In the August 2012 issue of Investor Advisory Service, we reflected on the low rate of economic growth. We said the U.S. economy was failing to achieve “escape velocity.” Growth simply wasn’t strong enough to generate a self-sustaining virtuous cycle where growth begets more growth. Most of the key economic statistics seemed to be showing some improvement, but not enough to generate any real momentum.
The Federal Reserve’s response was to pump yet more money into the financial system. With bonds already paying near-zero yields, much of the new money seemed to find its way into stock prices. The result was a total disconnect between weak economic performance and strong stock market gains, proving, in our opinion, the futility of trying to time the stock market. We are not a market-timing newsletter. In any stock market, our focus will always be on trying to find the best growth companies trading at reasonable prices.
One of our three featured companies in the year-ago issue was T. Rowe Price (Ticker: TROW), an investment manager controlling over $500 billion in total capital, which is mainly invested through retail mutual funds. Trading at $61.85 per share with a forward P/E of 19, we modeled 14% future earnings growth and a 4.5 to 1 potential gain / loss ratio. The stock had a dividend yield of 2.2%, above-average for a growth company. Most growing companies consume their earnings to finance further growth. One of the attractive features of the investment management business is that earnings growth translates quickly into a similar amount of cash. Capital requirements are low, so cash flows can be directed toward acquisitions, share buybacks, or dividends.
About three quarters of TROW’s assets under management have exposure to the stock market. When the market goes up, those assets grow and produce higher fees. When the market falls, the reverse occurs. For investors, that means TROW shares tend to magnify the broader stock market’s fluctuations. If TROW were simply a market-cyclical stock, good for buying low and selling high, we probably wouldn’t be interested. However, we have followed this stock in the IAS for thirteen years. While the market’s gyrations have produced some ups and downs, T. Rowe Price has also produced an attractive record of underlying growth. Put another way, this company can grow nicely in a flat market environment.
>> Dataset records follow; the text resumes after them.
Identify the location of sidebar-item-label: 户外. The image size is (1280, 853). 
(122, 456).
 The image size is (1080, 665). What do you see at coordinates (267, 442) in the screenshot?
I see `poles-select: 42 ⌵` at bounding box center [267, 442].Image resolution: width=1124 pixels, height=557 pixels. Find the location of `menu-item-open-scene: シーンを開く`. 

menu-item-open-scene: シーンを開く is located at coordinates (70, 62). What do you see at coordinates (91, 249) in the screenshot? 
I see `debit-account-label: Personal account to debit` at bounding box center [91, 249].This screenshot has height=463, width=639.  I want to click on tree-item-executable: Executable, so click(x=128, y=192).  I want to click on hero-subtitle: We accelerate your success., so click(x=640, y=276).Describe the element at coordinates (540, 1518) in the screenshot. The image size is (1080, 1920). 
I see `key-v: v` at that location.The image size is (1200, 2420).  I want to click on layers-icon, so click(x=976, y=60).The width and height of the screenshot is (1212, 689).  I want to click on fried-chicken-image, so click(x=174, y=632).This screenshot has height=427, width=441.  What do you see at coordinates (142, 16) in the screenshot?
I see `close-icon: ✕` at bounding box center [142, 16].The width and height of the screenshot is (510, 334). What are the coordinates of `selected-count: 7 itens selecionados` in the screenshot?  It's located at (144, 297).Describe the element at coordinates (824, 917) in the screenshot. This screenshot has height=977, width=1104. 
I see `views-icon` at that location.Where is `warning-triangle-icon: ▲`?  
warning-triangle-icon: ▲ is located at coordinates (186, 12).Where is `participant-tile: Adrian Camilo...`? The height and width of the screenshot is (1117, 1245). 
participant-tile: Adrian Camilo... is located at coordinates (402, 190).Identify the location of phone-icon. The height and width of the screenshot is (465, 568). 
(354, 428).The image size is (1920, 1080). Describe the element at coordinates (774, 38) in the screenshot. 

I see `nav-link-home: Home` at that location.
One month after our August feature, we noted that T. Rowe Price’s second quarter results had been uncharacteristically weak. The company manages money for both retail investors and for institutions, such as pension funds and endowments, and institutional asset flows were particularly weak in the quarter. Still, revenue rose 3% in the quarter and EPS increased 4%.
A strong stock market gave the company a nice boost in Q3. EPS increased 23% and revenue increased 13%. The weakness in institutional “asset gathering” remained, but the overall market’s surge swamped any fissures in the growth story. After some choppiness, TROW shares started climbing in late 2012 and really popped in early 2013. Asset gathering weakness appears to have bottomed out during Q4 2012, turning positive again in Q1 2013. Looking back over the past twelve months, T. Rowe Price’s underlying growth has actually been a little weaker than we hoped, but strong markets have supported gains in the share price nonetheless. At a recent price of $77.44, plus $1.44 in dividends, TROW has produced a 28% total return during the past twelve months, slightly outperforming the broader S&P 500. When the current market rally eventually loses steam, TROW’s success will hinge on its ability to once again outgrow its industry.